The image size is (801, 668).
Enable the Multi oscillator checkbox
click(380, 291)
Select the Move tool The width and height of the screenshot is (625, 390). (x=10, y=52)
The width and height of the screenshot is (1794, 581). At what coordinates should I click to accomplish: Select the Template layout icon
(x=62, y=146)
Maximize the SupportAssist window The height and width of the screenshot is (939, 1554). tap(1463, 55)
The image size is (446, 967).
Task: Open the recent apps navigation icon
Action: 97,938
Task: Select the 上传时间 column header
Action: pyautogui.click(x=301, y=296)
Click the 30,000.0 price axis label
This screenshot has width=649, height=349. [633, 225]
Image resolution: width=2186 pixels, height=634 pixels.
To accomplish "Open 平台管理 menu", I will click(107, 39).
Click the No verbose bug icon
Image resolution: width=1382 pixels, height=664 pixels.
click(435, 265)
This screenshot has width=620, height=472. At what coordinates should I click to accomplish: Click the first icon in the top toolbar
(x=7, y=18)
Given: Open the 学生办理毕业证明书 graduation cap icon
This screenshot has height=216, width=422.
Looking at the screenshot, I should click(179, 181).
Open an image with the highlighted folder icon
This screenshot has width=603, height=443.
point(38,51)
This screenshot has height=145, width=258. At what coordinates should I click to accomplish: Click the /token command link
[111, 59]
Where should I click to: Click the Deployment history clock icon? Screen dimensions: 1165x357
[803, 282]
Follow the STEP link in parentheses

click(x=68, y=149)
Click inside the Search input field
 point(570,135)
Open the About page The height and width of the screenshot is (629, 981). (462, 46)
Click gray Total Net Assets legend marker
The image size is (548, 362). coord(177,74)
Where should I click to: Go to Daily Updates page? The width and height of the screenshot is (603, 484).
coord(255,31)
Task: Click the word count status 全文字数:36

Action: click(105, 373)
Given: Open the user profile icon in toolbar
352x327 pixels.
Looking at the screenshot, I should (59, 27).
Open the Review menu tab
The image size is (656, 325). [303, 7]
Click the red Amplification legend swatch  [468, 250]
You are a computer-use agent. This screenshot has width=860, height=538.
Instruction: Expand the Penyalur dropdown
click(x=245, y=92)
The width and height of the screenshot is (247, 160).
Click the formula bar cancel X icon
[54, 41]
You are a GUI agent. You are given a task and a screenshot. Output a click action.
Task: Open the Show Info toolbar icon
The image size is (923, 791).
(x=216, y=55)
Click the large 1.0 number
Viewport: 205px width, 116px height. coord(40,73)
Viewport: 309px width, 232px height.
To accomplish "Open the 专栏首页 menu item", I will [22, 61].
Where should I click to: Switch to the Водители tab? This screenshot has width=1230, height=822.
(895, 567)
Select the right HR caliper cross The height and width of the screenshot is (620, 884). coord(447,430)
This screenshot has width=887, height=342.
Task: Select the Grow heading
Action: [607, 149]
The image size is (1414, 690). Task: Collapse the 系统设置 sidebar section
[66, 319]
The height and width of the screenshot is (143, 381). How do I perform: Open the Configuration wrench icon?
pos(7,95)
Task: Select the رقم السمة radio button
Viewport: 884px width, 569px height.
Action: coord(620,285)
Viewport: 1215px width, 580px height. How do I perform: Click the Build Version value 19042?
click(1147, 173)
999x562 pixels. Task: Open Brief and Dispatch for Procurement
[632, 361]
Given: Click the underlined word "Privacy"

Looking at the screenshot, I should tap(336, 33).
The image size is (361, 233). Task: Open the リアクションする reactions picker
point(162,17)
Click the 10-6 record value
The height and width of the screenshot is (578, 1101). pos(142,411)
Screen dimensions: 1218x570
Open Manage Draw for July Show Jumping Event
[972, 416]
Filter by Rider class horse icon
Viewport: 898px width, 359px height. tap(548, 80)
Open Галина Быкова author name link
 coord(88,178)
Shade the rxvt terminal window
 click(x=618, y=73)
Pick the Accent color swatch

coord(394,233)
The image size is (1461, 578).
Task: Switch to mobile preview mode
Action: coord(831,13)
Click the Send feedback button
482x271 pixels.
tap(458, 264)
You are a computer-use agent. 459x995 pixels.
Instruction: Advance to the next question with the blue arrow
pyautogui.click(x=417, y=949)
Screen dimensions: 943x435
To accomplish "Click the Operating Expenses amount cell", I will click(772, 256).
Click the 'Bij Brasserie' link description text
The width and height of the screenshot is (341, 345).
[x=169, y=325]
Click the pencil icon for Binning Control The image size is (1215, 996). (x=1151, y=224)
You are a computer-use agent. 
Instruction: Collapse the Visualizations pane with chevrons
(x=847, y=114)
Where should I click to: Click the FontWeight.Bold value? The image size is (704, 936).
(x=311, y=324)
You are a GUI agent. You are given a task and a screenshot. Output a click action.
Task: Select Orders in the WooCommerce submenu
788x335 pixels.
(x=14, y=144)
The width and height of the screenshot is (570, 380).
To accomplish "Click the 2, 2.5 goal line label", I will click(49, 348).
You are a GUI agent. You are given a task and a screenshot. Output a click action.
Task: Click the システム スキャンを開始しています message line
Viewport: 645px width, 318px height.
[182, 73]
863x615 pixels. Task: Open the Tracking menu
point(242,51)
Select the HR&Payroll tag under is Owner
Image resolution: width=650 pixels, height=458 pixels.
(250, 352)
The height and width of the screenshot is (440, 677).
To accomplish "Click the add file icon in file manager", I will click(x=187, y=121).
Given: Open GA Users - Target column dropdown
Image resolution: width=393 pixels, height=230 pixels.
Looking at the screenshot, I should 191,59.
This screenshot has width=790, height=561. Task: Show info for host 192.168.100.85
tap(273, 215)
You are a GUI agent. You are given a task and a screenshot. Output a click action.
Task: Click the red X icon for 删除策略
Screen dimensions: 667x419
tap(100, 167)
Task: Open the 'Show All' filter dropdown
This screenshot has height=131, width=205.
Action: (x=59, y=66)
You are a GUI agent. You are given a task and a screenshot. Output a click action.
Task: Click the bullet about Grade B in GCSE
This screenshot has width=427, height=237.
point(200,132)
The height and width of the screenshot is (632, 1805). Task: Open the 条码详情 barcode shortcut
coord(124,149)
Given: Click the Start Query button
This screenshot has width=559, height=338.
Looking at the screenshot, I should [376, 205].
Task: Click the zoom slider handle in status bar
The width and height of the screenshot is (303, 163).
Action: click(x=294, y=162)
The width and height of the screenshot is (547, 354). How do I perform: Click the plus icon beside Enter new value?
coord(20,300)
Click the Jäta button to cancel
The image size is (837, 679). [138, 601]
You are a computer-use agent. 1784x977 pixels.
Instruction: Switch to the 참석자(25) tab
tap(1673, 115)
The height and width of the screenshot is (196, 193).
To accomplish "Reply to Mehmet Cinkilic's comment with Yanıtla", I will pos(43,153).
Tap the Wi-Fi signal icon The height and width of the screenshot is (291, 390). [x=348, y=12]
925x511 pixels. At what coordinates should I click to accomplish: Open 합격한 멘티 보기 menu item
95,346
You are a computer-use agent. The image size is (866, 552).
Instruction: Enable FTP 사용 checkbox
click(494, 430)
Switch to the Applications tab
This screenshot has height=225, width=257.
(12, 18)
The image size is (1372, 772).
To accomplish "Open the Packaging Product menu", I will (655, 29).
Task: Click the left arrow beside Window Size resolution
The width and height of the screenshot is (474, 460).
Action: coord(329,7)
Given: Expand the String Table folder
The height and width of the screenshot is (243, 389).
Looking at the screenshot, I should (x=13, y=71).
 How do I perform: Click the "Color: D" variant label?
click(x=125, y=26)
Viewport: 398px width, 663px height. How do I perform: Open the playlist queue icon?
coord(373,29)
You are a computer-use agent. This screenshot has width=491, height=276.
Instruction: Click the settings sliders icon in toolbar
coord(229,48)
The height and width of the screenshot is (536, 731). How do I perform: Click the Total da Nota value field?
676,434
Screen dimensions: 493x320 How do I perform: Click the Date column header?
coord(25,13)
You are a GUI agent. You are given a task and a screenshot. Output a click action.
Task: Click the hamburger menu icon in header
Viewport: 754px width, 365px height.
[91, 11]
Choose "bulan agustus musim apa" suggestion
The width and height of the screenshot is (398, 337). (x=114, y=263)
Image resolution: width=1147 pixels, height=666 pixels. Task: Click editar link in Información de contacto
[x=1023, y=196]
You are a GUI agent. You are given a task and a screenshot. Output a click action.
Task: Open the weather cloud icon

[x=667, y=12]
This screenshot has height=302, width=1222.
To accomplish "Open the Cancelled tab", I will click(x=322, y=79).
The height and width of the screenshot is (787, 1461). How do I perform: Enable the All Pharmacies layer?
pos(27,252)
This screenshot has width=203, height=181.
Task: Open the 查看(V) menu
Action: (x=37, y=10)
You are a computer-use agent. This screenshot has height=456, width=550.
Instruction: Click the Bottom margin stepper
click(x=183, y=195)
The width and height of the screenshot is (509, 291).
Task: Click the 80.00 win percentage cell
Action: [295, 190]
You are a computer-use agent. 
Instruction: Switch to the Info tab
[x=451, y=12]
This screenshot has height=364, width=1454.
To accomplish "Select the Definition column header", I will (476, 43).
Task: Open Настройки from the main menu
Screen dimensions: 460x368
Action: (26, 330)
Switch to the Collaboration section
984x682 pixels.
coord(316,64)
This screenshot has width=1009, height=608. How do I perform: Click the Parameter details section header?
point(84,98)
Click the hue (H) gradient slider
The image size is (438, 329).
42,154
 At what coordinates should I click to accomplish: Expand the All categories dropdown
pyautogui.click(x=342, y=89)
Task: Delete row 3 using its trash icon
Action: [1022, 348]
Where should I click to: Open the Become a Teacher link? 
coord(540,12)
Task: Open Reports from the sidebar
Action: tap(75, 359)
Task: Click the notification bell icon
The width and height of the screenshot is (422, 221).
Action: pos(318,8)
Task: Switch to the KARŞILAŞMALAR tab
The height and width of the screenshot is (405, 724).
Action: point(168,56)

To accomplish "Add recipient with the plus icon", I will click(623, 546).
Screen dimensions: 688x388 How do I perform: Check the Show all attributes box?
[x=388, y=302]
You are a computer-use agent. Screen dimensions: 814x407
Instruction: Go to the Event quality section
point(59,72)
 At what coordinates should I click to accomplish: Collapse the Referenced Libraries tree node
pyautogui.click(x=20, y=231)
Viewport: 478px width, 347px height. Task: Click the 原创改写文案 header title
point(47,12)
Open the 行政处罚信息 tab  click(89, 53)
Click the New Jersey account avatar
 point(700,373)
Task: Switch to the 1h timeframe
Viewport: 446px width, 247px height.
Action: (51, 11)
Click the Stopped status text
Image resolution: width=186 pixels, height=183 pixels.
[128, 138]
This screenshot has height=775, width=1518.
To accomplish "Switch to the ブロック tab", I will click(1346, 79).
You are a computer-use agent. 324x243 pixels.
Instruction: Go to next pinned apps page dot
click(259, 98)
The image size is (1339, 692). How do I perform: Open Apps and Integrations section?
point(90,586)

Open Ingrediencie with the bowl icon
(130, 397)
* * *
## TASK DESCRIPTION
Scan the listing for the string "folder" and copy every line that carries it.

## FINISHED EXERCISE
Open an image with the highlighted folder icon
Given: Expand the String Table folder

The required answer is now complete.